数据集中的若干行:
::::

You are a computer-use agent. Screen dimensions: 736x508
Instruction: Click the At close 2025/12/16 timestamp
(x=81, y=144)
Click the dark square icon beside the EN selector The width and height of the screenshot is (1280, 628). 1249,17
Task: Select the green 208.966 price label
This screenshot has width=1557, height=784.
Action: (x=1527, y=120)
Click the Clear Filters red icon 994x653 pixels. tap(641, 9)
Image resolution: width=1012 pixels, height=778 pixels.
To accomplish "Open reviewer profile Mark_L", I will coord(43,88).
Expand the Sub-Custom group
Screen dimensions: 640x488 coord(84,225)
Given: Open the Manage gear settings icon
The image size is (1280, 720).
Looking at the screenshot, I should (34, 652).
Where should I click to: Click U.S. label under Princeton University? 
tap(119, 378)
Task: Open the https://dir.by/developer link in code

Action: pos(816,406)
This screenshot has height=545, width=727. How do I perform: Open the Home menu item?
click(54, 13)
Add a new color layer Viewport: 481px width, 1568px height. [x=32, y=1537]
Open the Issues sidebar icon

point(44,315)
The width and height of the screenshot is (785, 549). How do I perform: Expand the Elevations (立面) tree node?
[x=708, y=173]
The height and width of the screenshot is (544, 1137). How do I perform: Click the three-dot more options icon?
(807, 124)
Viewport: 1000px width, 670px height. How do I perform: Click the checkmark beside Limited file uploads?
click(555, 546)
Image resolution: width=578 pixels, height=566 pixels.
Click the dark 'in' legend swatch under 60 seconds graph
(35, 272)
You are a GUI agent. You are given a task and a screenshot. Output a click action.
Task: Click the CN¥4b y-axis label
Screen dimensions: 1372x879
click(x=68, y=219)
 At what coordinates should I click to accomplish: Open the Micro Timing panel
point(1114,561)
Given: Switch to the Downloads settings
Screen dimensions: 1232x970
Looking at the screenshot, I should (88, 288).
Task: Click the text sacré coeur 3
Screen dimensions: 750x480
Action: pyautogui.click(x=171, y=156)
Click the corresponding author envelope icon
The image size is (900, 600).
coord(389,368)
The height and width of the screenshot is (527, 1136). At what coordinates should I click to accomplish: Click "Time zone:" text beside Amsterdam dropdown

::::

▶ 任务要求:
请把上面的全部材料一字不改地逐行重抄一遍。

▶ 参考答案:
You are a computer-use agent. Screen dimensions: 736x508
Instruction: Click the At close 2025/12/16 timestamp
(x=81, y=144)
Click the dark square icon beside the EN selector The width and height of the screenshot is (1280, 628). 1249,17
Task: Select the green 208.966 price label
This screenshot has width=1557, height=784.
Action: (x=1527, y=120)
Click the Clear Filters red icon 994x653 pixels. tap(641, 9)
Image resolution: width=1012 pixels, height=778 pixels.
To accomplish "Open reviewer profile Mark_L", I will coord(43,88).
Expand the Sub-Custom group
Screen dimensions: 640x488 coord(84,225)
Given: Open the Manage gear settings icon
The image size is (1280, 720).
Looking at the screenshot, I should (34, 652).
Where should I click to: Click U.S. label under Princeton University? 
tap(119, 378)
Task: Open the https://dir.by/developer link in code

Action: pos(816,406)
This screenshot has height=545, width=727. How do I perform: Open the Home menu item?
click(54, 13)
Add a new color layer Viewport: 481px width, 1568px height. [x=32, y=1537]
Open the Issues sidebar icon

point(44,315)
The width and height of the screenshot is (785, 549). How do I perform: Expand the Elevations (立面) tree node?
[x=708, y=173]
The height and width of the screenshot is (544, 1137). How do I perform: Click the three-dot more options icon?
(807, 124)
Viewport: 1000px width, 670px height. How do I perform: Click the checkmark beside Limited file uploads?
click(555, 546)
Image resolution: width=578 pixels, height=566 pixels.
Click the dark 'in' legend swatch under 60 seconds graph
(35, 272)
You are a GUI agent. You are given a task and a screenshot. Output a click action.
Task: Click the CN¥4b y-axis label
Screen dimensions: 1372x879
click(x=68, y=219)
 At what coordinates should I click to accomplish: Open the Micro Timing panel
point(1114,561)
Given: Switch to the Downloads settings
Screen dimensions: 1232x970
Looking at the screenshot, I should (88, 288).
Task: Click the text sacré coeur 3
Screen dimensions: 750x480
Action: pyautogui.click(x=171, y=156)
Click the corresponding author envelope icon
The image size is (900, 600).
coord(389,368)
The height and width of the screenshot is (527, 1136). At what coordinates should I click to accomplish: Click "Time zone:" text beside Amsterdam dropdown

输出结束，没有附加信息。